Korban Gempa Turki Krisis Air di Tengah Gelombang Panas

Berbagai penyakit mengintai warga akibat minim sanitasi

Jakarta, IDN Times - Gempa bumi yang melanda Turki dan Suriah pada Februari lalu telah menghancurkan infrastruktur pasokan air bersih di banyak daerah yang terdampak bencana. Akibatnya, orang-orang di provinsi Hatay, selatan Turki, harus rela mengantre berjam-jam demi mendapatkan air. 

Sementara itu, kondisi di Antakya, ibu kota provinsi Hatay, makin diperburuk oleh gelombang panas yang membuat suhu melonjak di atas 40 derajat Celcius. Mereka yang tinggal di tenda dan kontainer harus berjuang melawan sengatan panas sekaligus debu-debu yang ditimbulkan dari pekerjaan pembongkaran di seluruh kota.

“Kami mengalami masalah air, makanan, dan kebersihan. Kami tidak bisa keluar dari debu dan asap,” kata Ayhan Tekin (43), setelah mengumpulkan belasan botol air dari titik distribusi, dikutip dari Al Jazeera.

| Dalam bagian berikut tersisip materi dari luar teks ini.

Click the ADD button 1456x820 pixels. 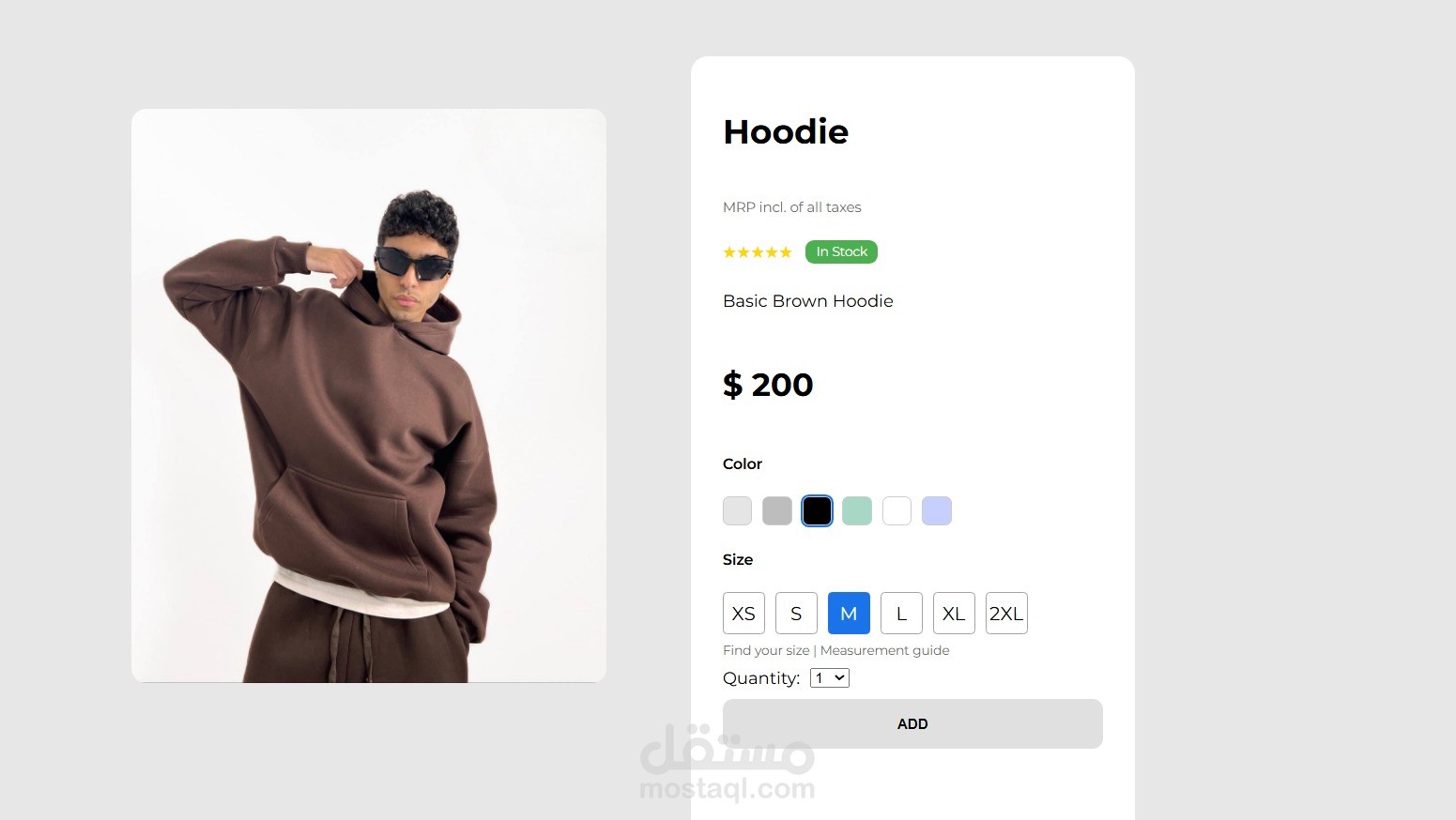click(912, 723)
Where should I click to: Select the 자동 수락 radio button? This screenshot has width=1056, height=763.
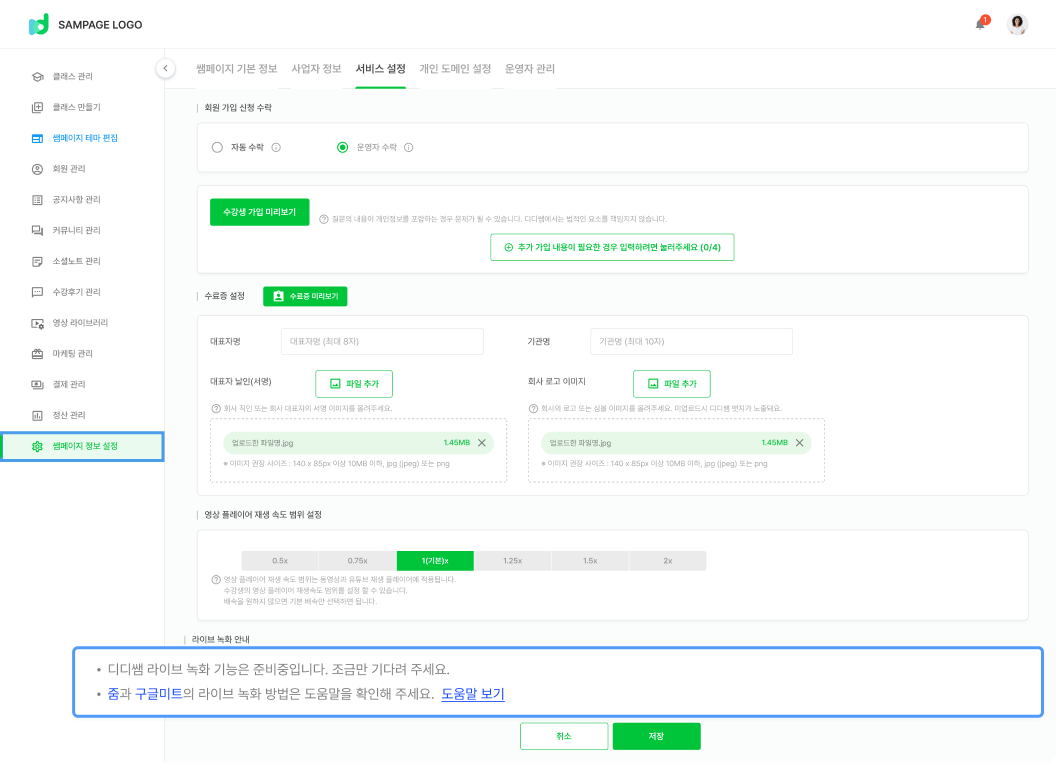click(x=217, y=147)
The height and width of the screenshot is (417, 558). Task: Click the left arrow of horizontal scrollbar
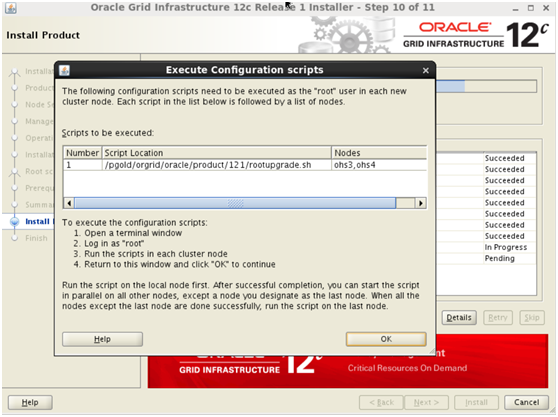pos(69,203)
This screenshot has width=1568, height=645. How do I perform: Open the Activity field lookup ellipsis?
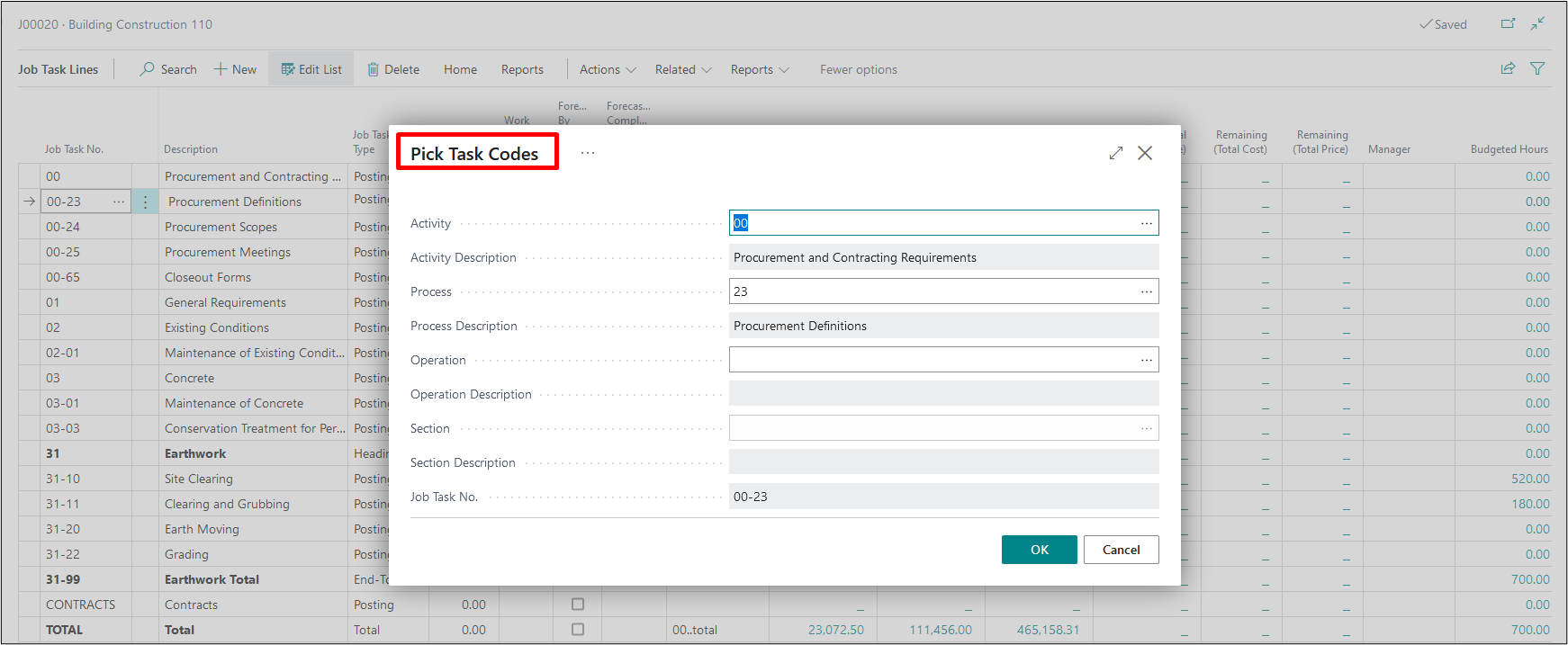pos(1146,223)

“Kami tidak bisa mandi. Ketika kami pulang pada malam hari, kami menyadari betapa berharganya mandi. Kami tidak dapat membersihkan apa pun. Lalat dan hama menyerang di mana-mana.”

Baca Juga: Krisis Demi Krisis Sedang Menguji ASEAN 

1. Krisis air timbulkan banyak penyakit

Krisis air bersih yang dialami warga pasca-gempa bumi 6 Februari, yang menewaskan lebih dari 50 ribu orang di Turki dan sedikitnya 8 ribu di Suriah, berisiko membawa penyakit.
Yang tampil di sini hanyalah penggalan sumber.